The task: Return the records word for word, starting at the line that contains "This screenshot has height=747, width=1100." and ending at the final line of the records. Leave the pictures out of your answer.

Exercise material:
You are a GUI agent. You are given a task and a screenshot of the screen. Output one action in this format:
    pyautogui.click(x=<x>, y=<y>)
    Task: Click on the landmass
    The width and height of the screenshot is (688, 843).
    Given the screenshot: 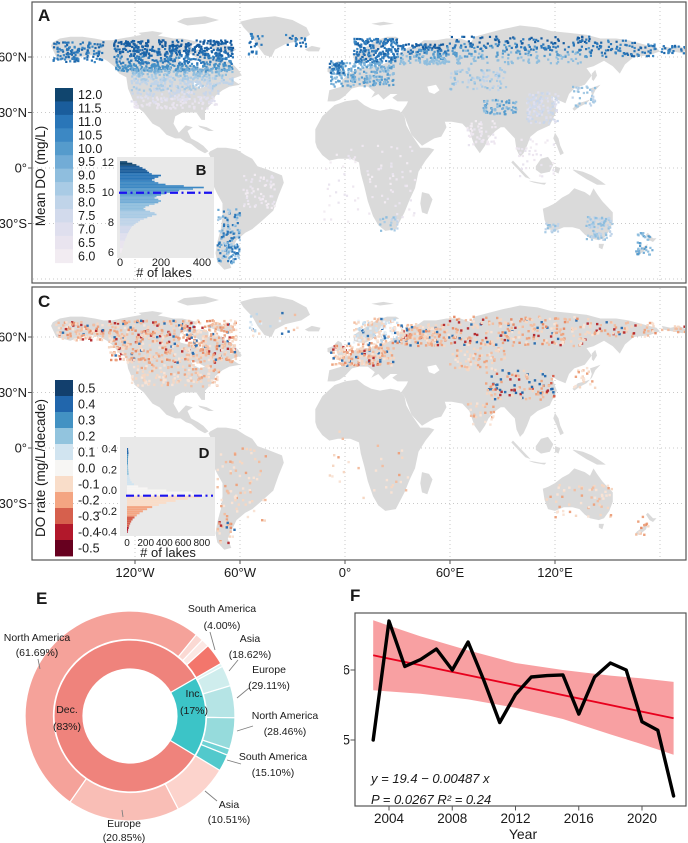 What is the action you would take?
    pyautogui.click(x=594, y=356)
    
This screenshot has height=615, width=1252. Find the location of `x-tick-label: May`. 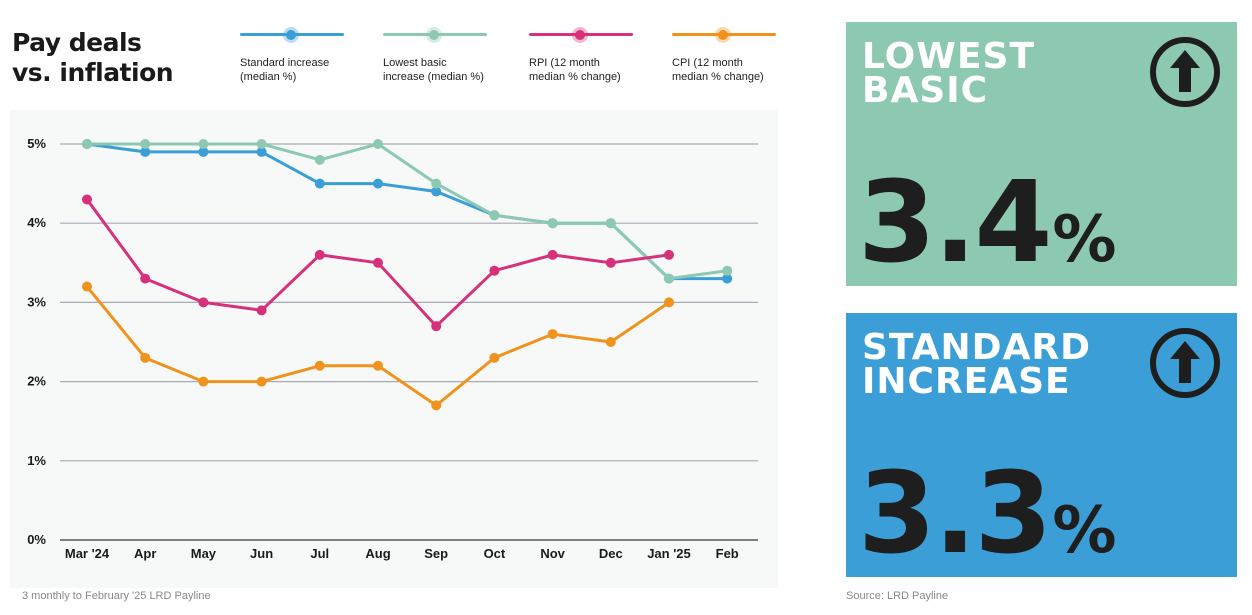

x-tick-label: May is located at coordinates (204, 554).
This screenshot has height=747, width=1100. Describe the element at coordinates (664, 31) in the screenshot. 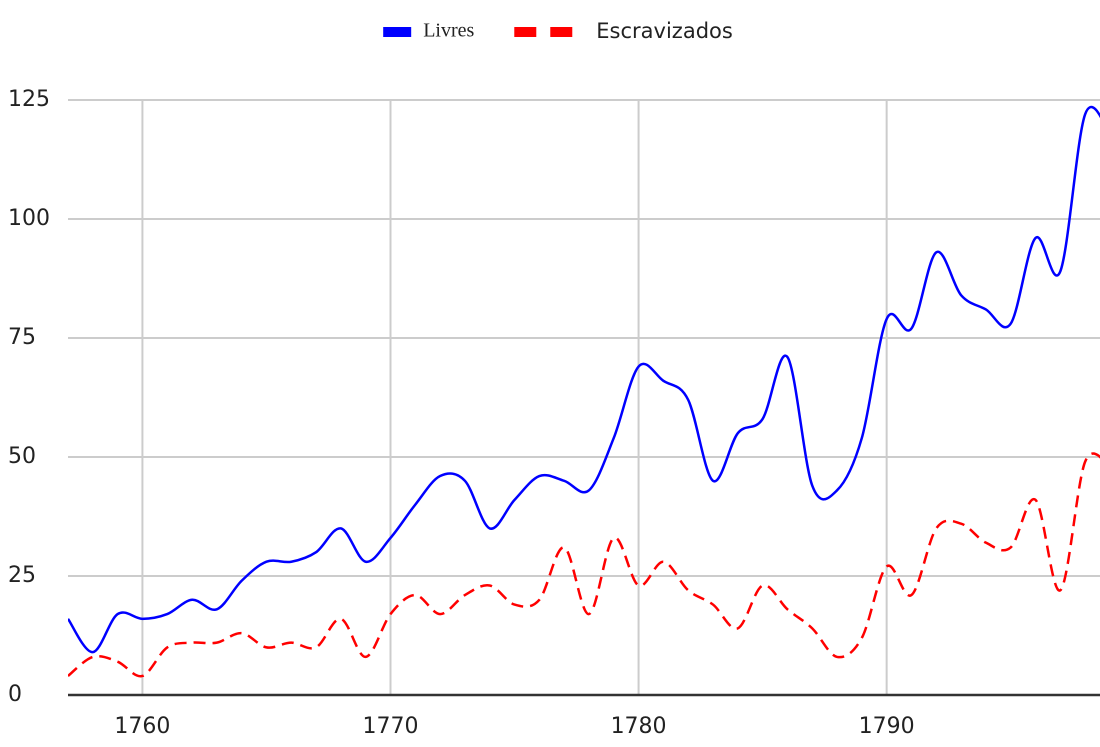

I see `legend-label: Escravizados` at that location.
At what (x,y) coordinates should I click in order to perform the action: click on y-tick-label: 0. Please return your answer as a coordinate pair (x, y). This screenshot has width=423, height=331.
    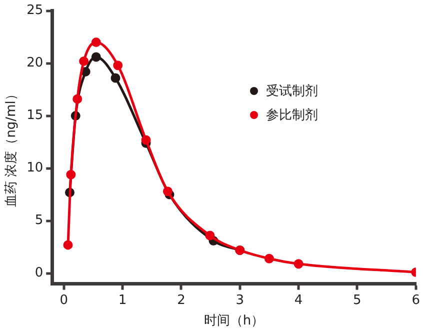
    Looking at the image, I should click on (39, 274).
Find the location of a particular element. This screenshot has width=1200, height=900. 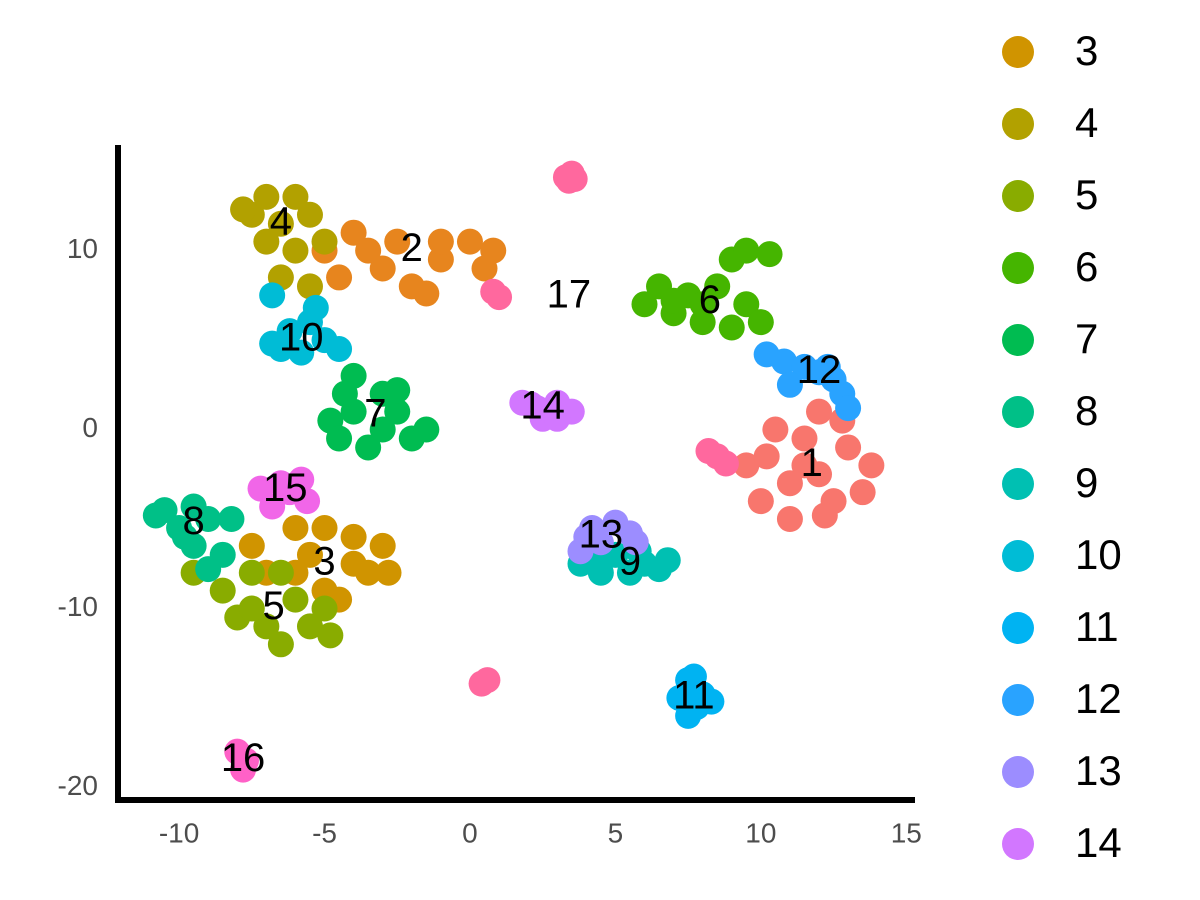

cluster-label: 2 is located at coordinates (412, 248).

Completed exercise:
This screenshot has height=747, width=1100. Describe the element at coordinates (664, 31) in the screenshot. 

I see `legend-label: Escravizados` at that location.
At what (x,y) coordinates should I click in order to perform the action: click on y-tick-label: 0. Please return your answer as a coordinate pair (x, y). This screenshot has width=423, height=331.
    Looking at the image, I should click on (39, 274).
Find the location of a particular element. This screenshot has width=1200, height=900. 

cluster-label: 2 is located at coordinates (412, 248).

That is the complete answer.